John has a good idea with the 3d country foam. Here is something I have done that works well. Have a bunch of chunks of the older mckenzie laying there.pour in some 3 country foam and then quickly stuff some good chucks in there and then finish off with 3d country foam. U can do about 4 animals with one kit instead of 1. You just have to have enough on the top layer to get a good bond so it doesn't pull loose.


----------



## GWFH (Jan 22, 2006)

John-in-VA said:


> Why not just get a kit from from 3 D country and do it right .

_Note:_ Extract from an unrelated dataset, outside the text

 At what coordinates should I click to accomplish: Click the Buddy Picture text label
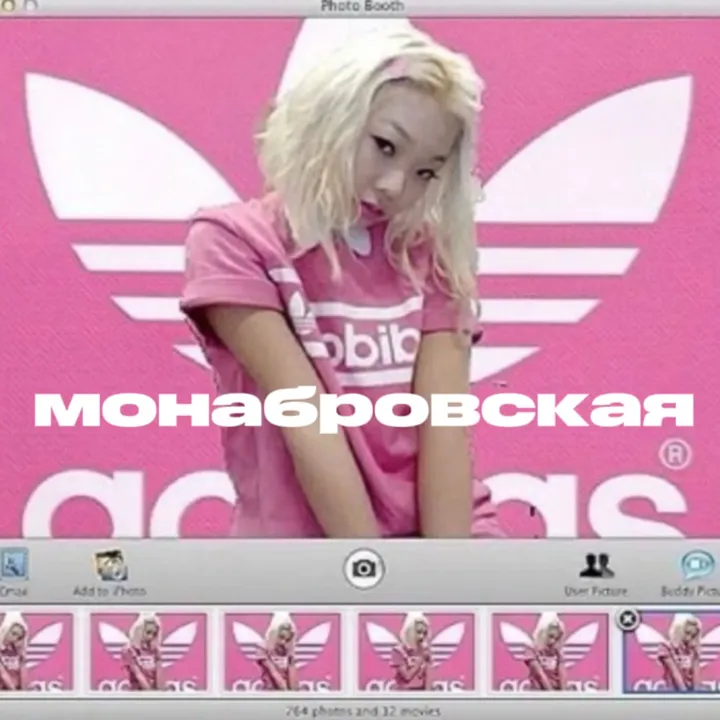tap(690, 591)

goal is to convert it to a core.....easier replacements in the future and factory kills to shoot at


----------



## GWFH (Jan 22, 2006)

Blacktailbustr said:


> Try a product called flex foam 17. Do a google search for it. Imo its the same if not better than the 3d repair kits. Self healing and easy to pull. It reminds me of rinehart foam and its way cheaper. I will try and remember to post pics of my targets tomorrow


Interested in pics and details.
see they have a trial size for $30....is that enough for a normal repair?


----------



## Tony Bagnall (Sep 8, 2012)

I repaired 3 targets using saran wrap around the target ... I poke a hole in it and used small gap expanding foam.. removed the saran wrap then sanded and painted... they look good ... not perfect as I am no artist, but they are holding up well. The Idea was from field and stream, if I remember rightly. After a months shooting they are holding up quite well.. Yes not as long lasting as the flex foam or repair kit foams but only 5 dollars per target it worked ... for now !!


----------



## rjs (Apr 7, 2005)

GWFH said:


> Interested in pics and details.
> see they have a trial size for $30....is that enough for a normal repair?


Yes, the trial size kit will do a deer sized target.


----------



## bucksnbass23 (May 28, 2013)

http://www.archerytalk.com/vb/showthread.php?t=2049553

This guy did it and it looked looks like it turned out pretty good. I was thinking about replacing some of the targets at the Avon club that way.


----------